*Text shown:*

<<<<

Page 1 of 2 12 LastLast
Results 1 to 10 of 15
  1. #1
    New Member
    Join Date
    May 2009
    Location
    London, England
    Posts
    6

    Stereo into single PA does not work

    Hi, I am trying to run my ipod, via a dock, through a single Mackie SRM350 for mono playback. The speaker input is a combination female XLR-type and 1/4˝ TRS connector that accepts a balanced or unbalanced mic- or line-level signal.

    I have done this successfully using a 3.5mm stereo jack to jack lead into a 3.5mm stereo adaptor into a stereo to mono adapter into a jack to XLR adapter. Not ideal Im sure you will agree.

    In order to avoid using too many adapters I have bought a 3.5 stereo jack to male XLR cable which is wired as per the XLR to 1/4" TRS Connector (wired for balanced mono) diagram on this site.

    The problem is that when connected it only plays the audio if it is far left or far right and any balanced (centred) audio is eliminated completely.

    Can I rewire the XLR in a different way to overcome this problem?

  2. #2
    Member
    Join Date
    May 2009
    Location
    Hamilton, New Zealand
    Posts
    25
    There's your problem... Minijack is a consumer jack!

    The only way to properly overcome this you will need a small mixer to mono sum the signal. I have no idea how you magically got the stereo signal to sum into the speaker.. but i guess there is always a first...

    The thing is, if you make a stereo minijack to XLR, usually you will end up picking either the left of right signal (depending how its wired).

    You will probably have to figure out how the signal chain going through your connectors.

    I'm not sure if this is correct but you could try...

    from the stereo minijack, try using 2 mono unbalanced cables tied together.

    From minijack:

    Tip --> Cable 1 Signal
    Ring --> Cable 2 Signal
    Sleeve --> Cable 1 & 2 Ground

    To XLR:

    Pin 1 --> Cable 1 & 2 Ground
    Pin 2 --> Cable 1 Signal
    Pin 3 --> Cable 2 Signal


    I'm not too sure if this will work but I used to have an active speaker with a minijack to XLR cable which actually used to cables tied together. I didn't make this cable but I wouldn't be surprised if this is how it was done..

    Or you can always use my first suggestion. Buy a small mixer (2-4ch) and use a minijack --> 2 x TS cable into your mixer and simply use a TS cable (guitar cable) from one of your aux sends or mono outs...

>>>>

*Record excerpts:*
<<<<

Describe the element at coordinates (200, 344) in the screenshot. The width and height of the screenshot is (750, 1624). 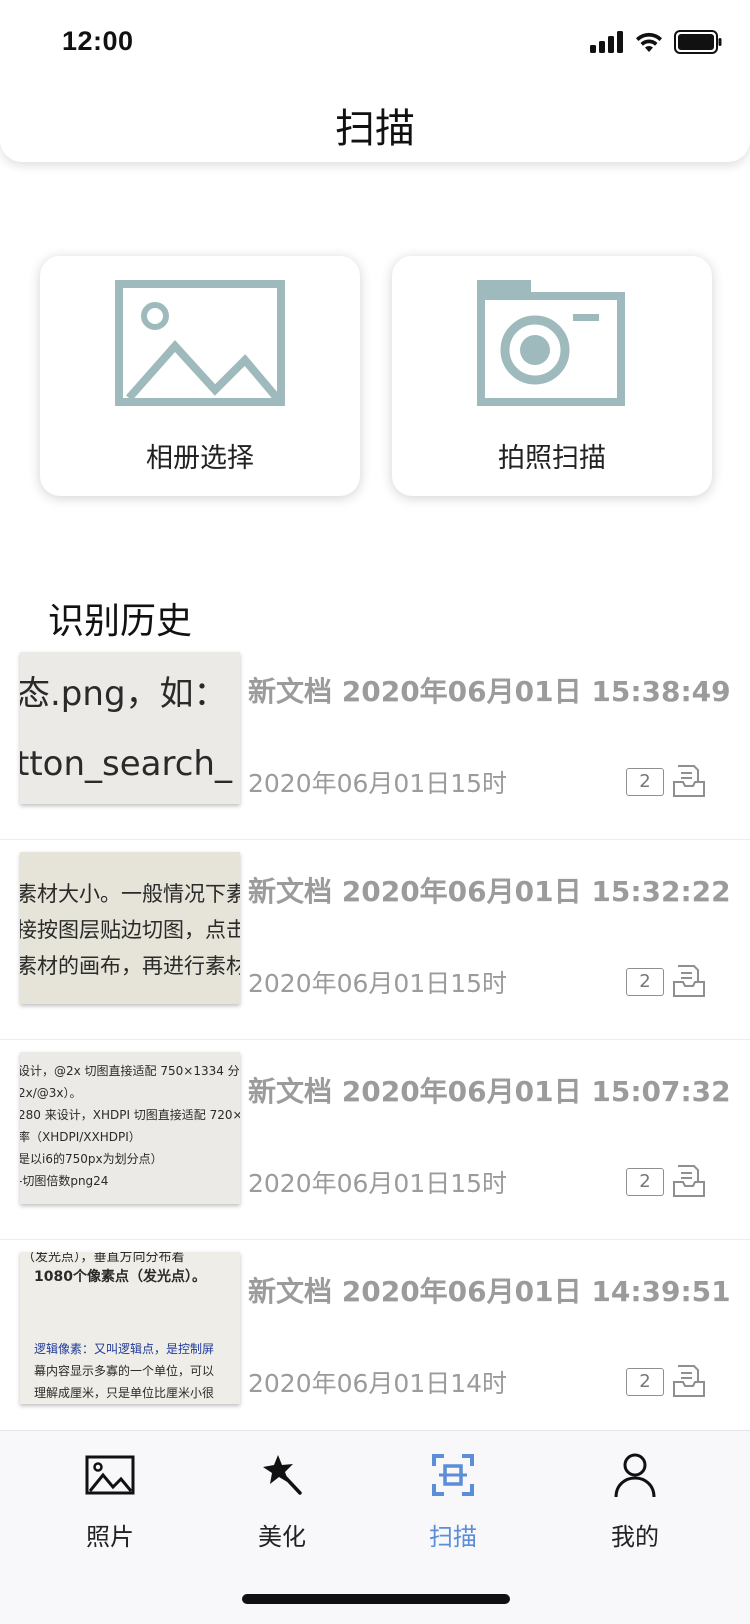
I see `image-icon` at that location.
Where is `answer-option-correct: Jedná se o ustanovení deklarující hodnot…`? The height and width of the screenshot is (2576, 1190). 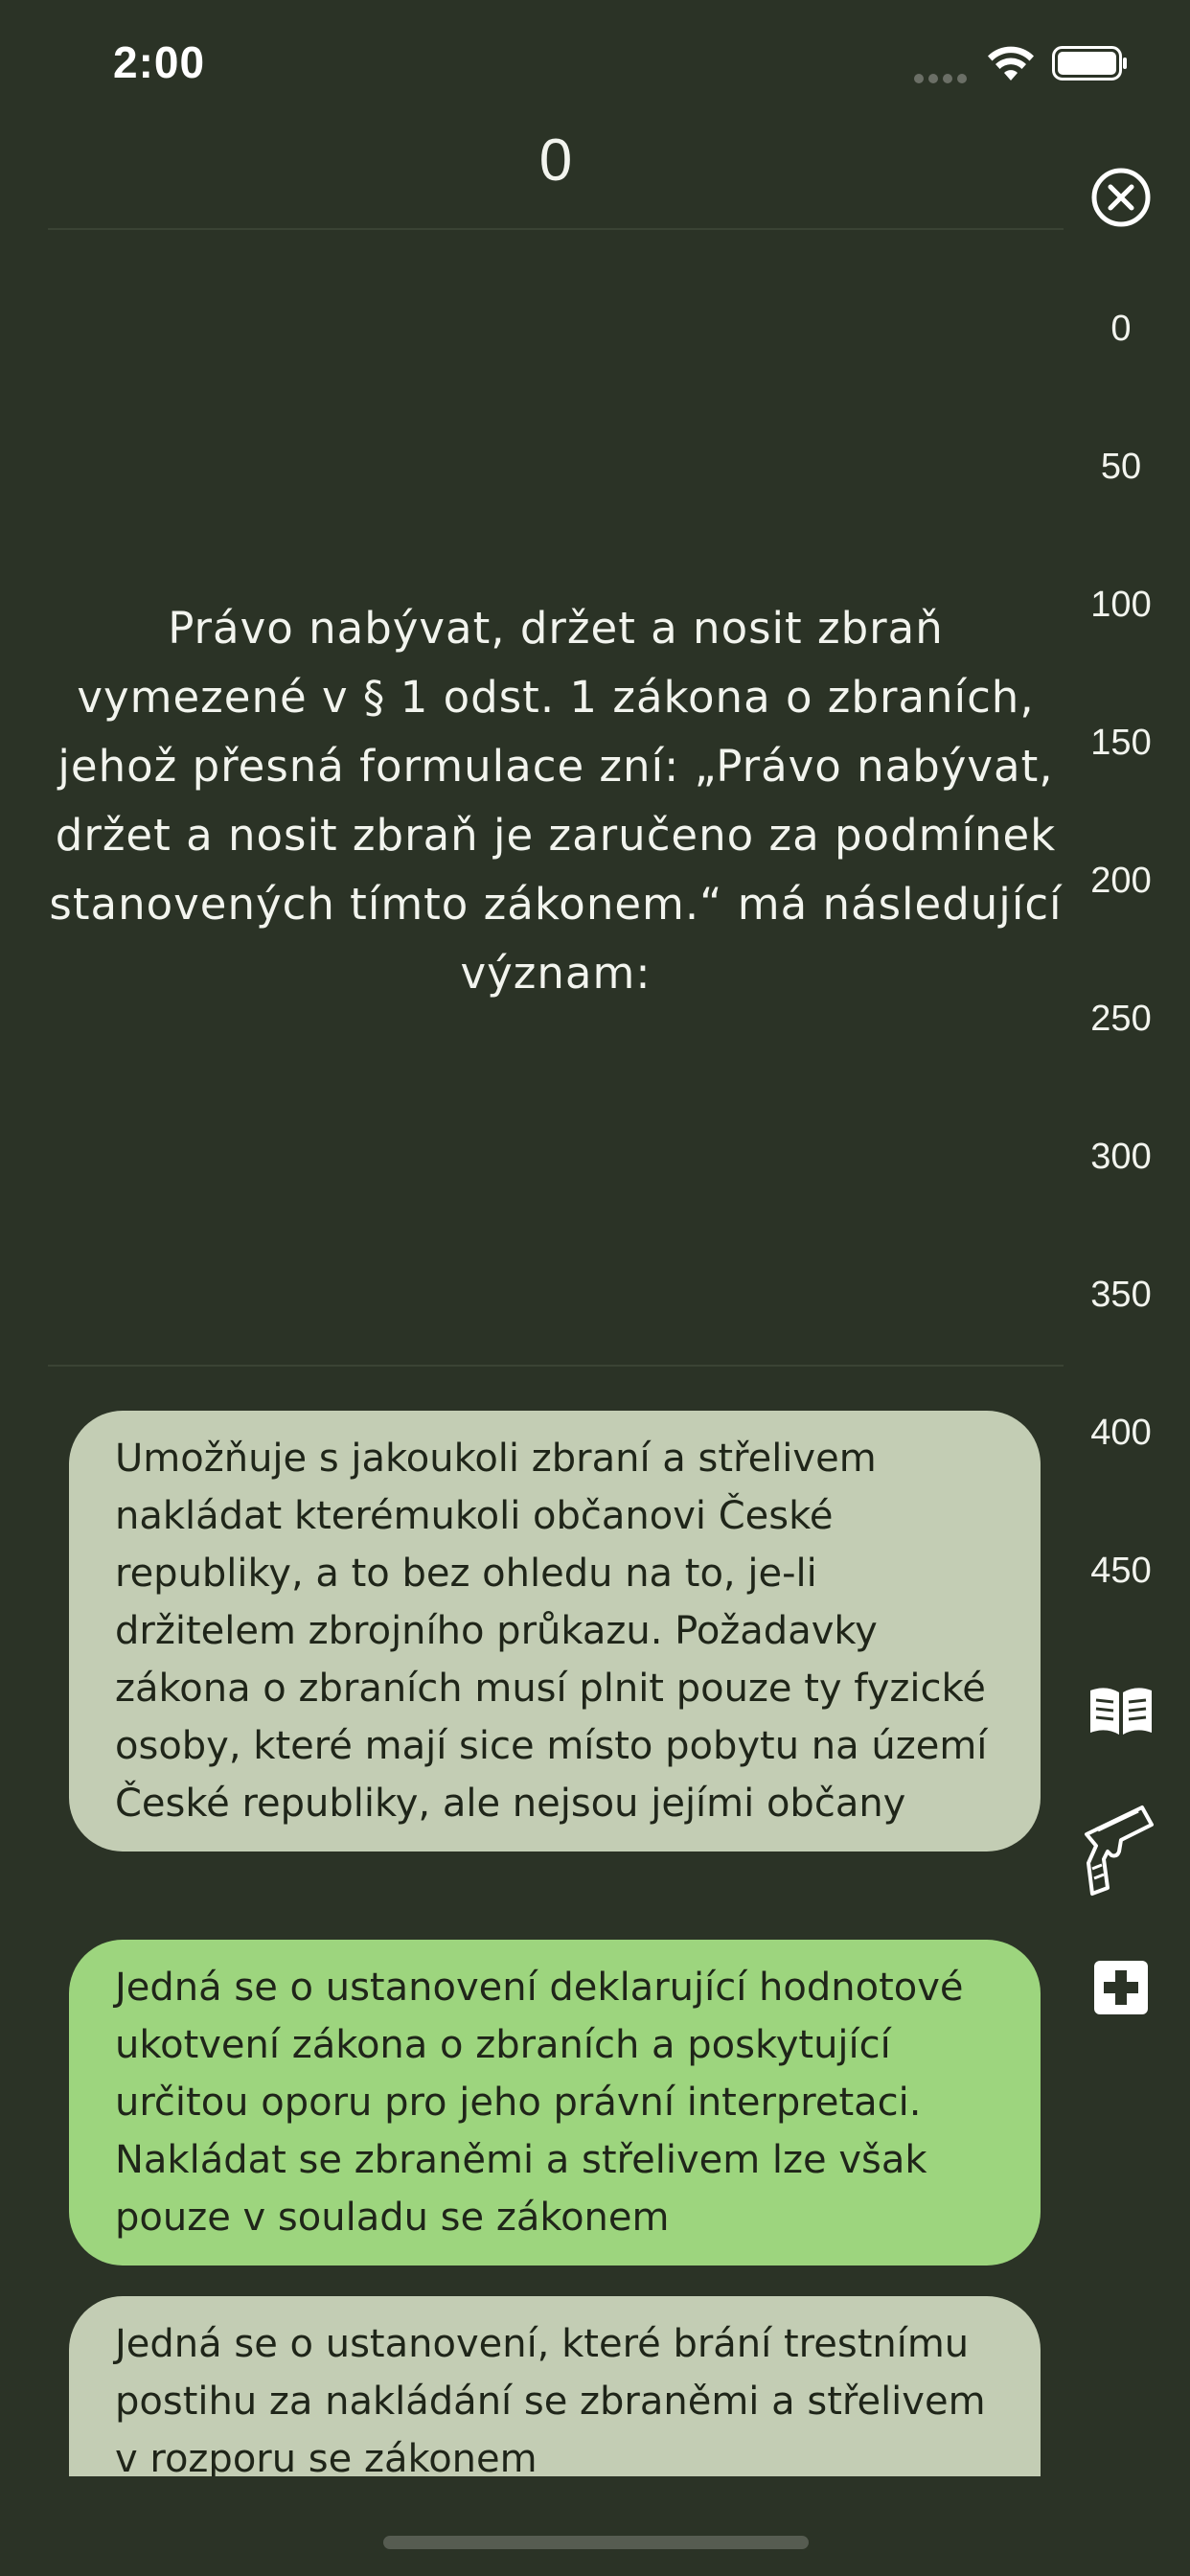 answer-option-correct: Jedná se o ustanovení deklarující hodnot… is located at coordinates (555, 2103).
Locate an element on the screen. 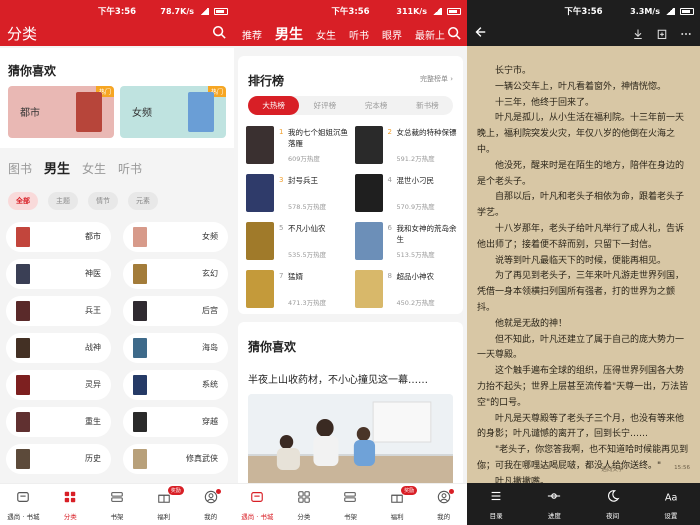 The width and height of the screenshot is (700, 525). reader-bar-label: 夜间 is located at coordinates (613, 516).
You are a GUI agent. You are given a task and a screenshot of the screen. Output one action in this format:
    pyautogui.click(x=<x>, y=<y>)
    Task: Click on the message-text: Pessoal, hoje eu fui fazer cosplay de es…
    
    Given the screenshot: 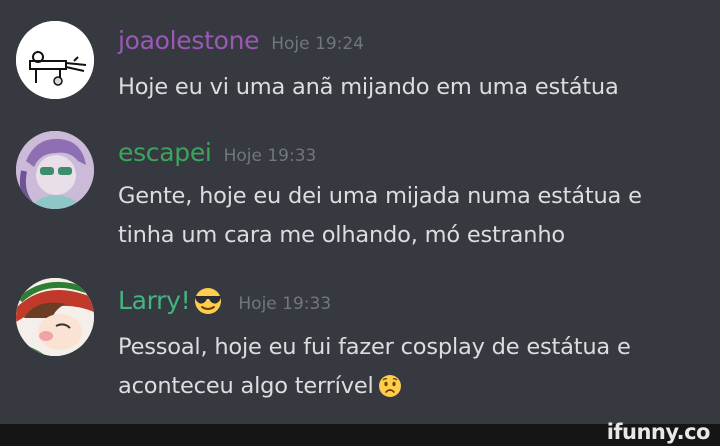 What is the action you would take?
    pyautogui.click(x=403, y=370)
    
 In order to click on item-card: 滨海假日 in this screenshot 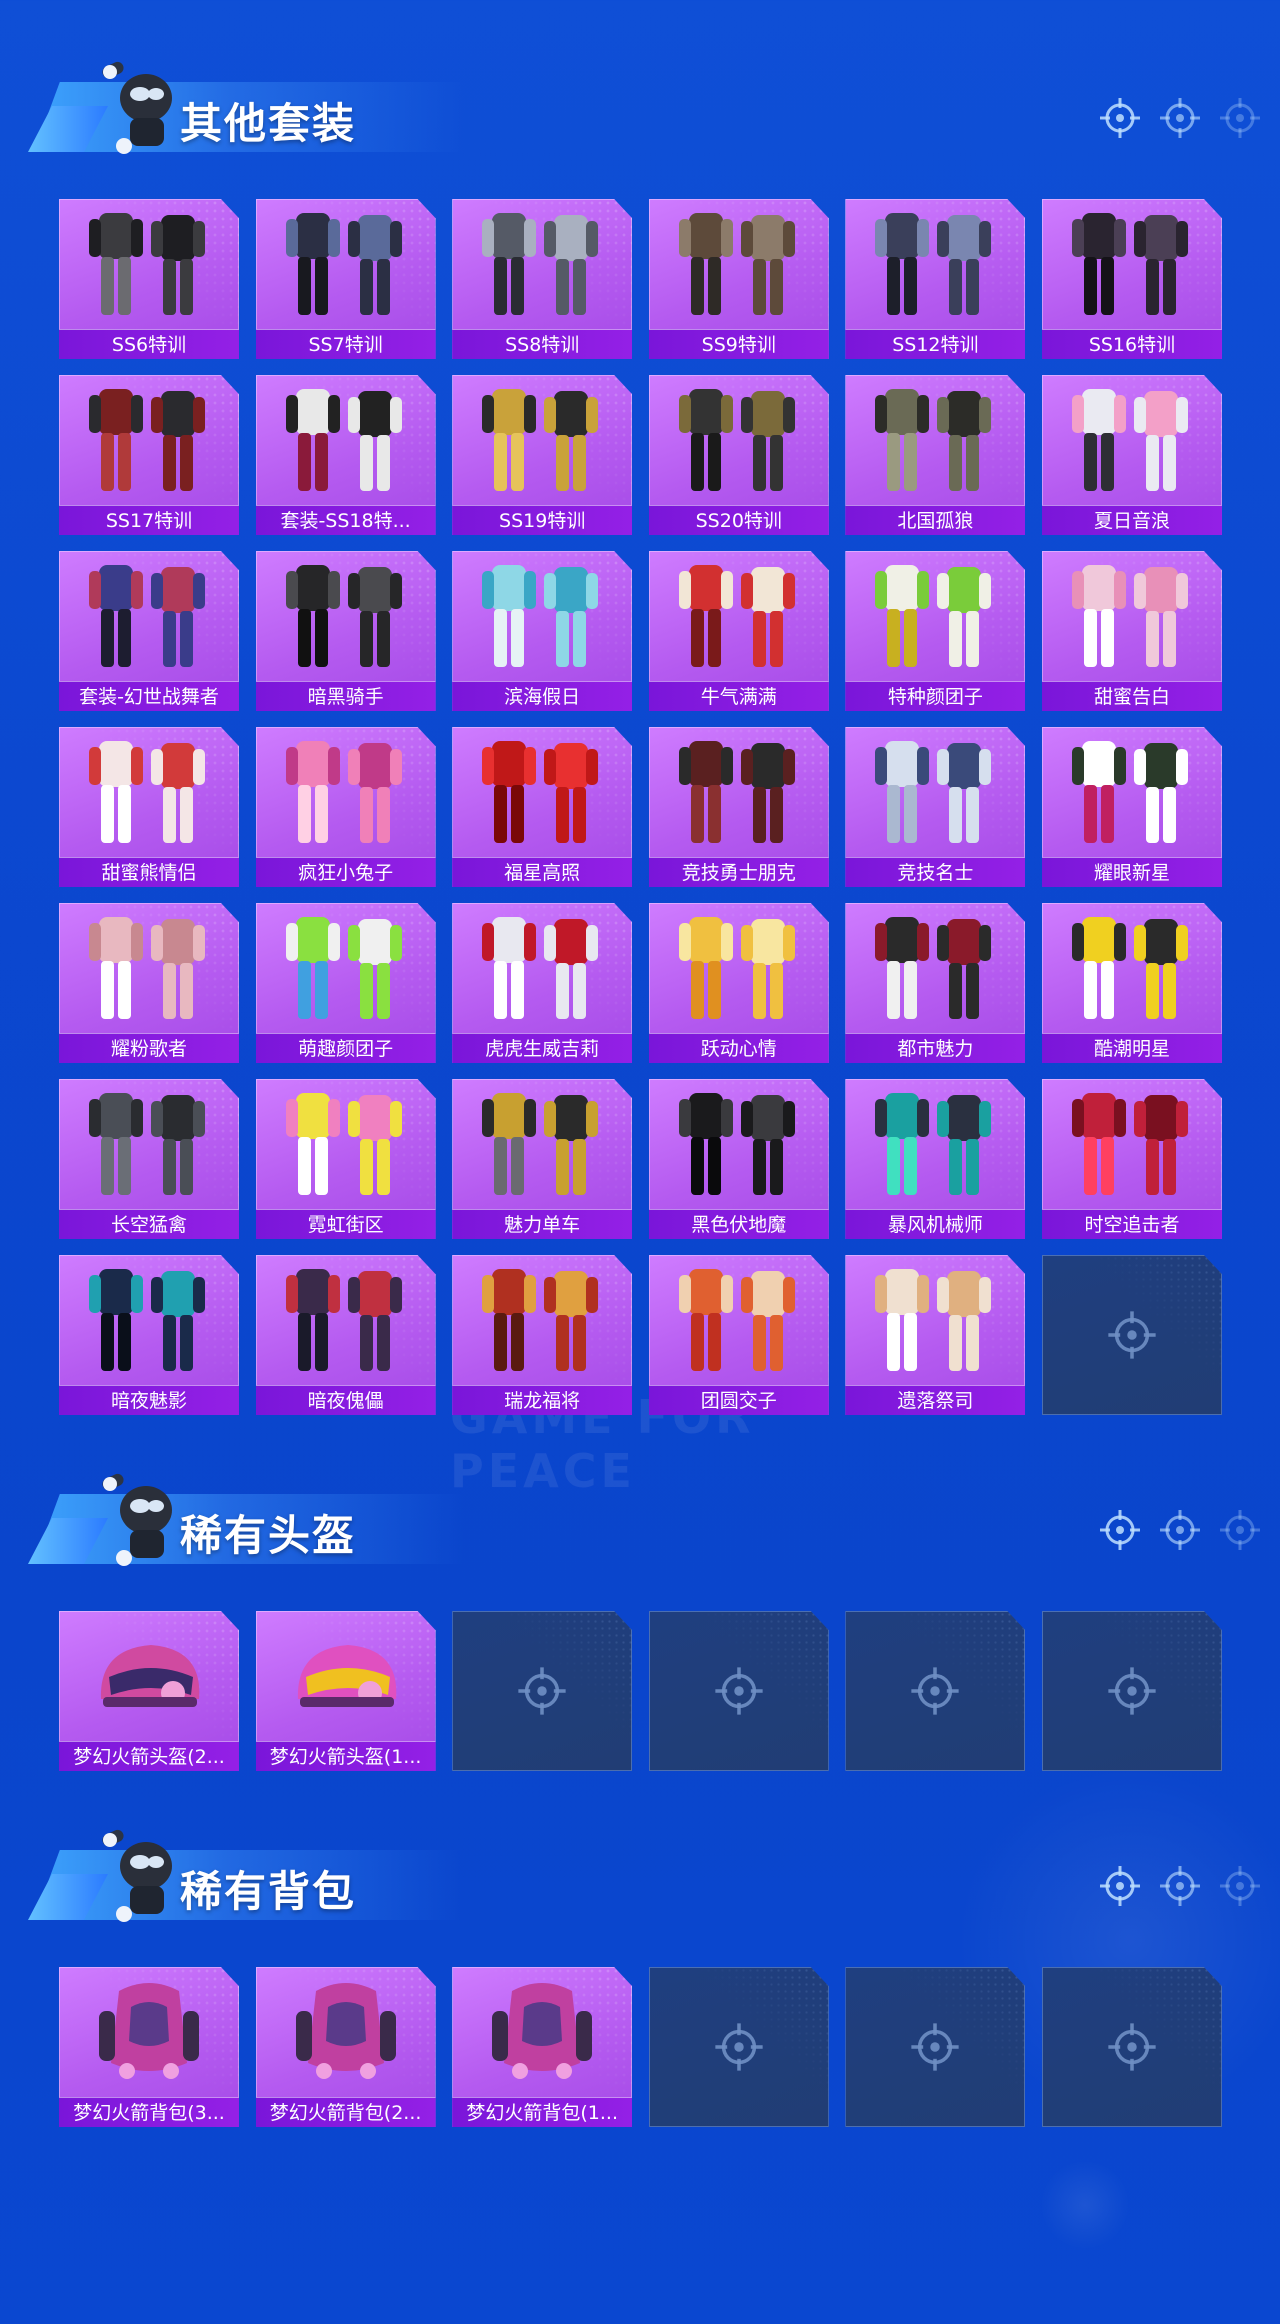, I will do `click(542, 631)`.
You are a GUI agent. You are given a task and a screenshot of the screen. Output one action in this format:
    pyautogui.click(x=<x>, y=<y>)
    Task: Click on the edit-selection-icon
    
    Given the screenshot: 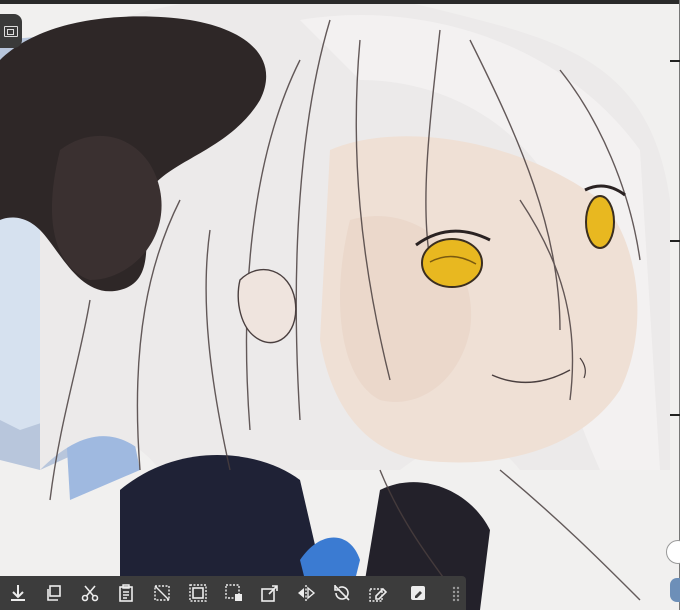 What is the action you would take?
    pyautogui.click(x=378, y=594)
    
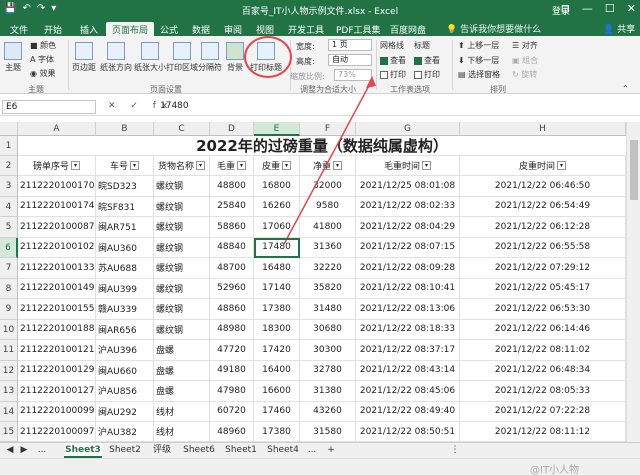 The height and width of the screenshot is (475, 640). I want to click on table-cell: 17140, so click(277, 288).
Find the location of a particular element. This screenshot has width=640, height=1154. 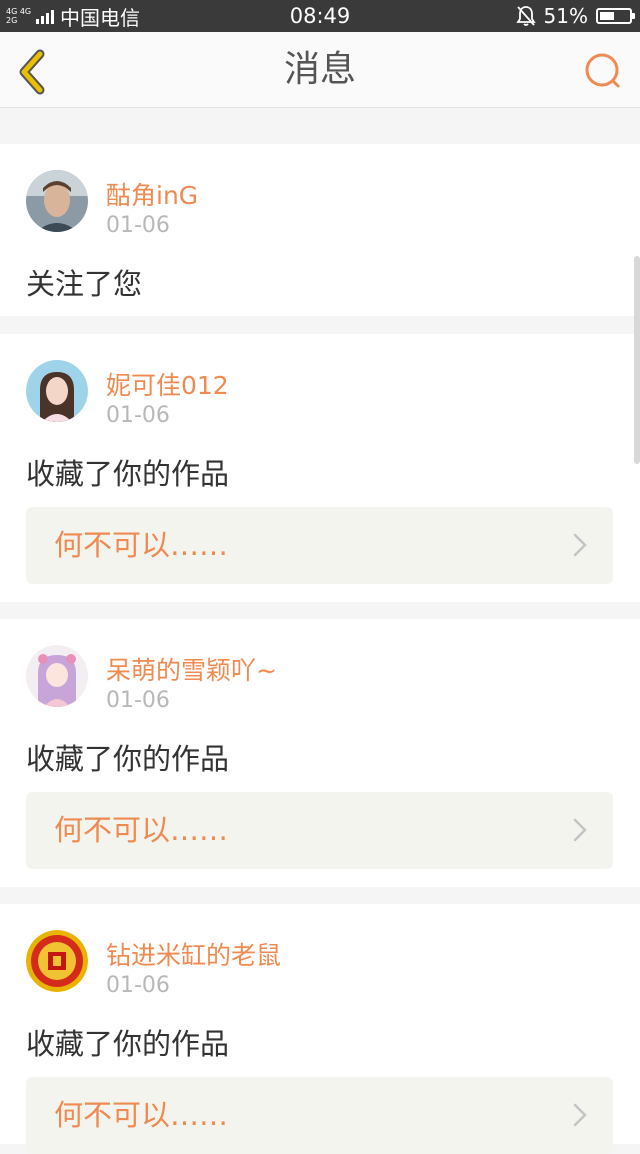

>>>>

*Problem set:*
#1 In the forum thread about running stereo into a single PA speaker, why did the first poster buy a 3.5 stereo jack to male XLR cable? Answer in one to three sentences.
#2 Translate this sentence from the forum thread into Spanish: "The problem is that when connected it only plays the audio if it is far left or far right and any balanced (centred) audio is eliminated completely."
The records come from a different source than the text.

*Solutions to the tasks:*
#1 The poster bought the cable to avoid using too many adapters. The earlier working setup chained a 3.5mm stereo jack-to-jack lead, a 3.5mm stereo adaptor, a stereo-to-mono adapter and a jack-to-XLR adapter.

#2 El problema es que, cuando está conectado, solo reproduce el audio si está totalmente a la izquierda o totalmente a la derecha, y cualquier audio equilibrado (centrado) se elimina por completo.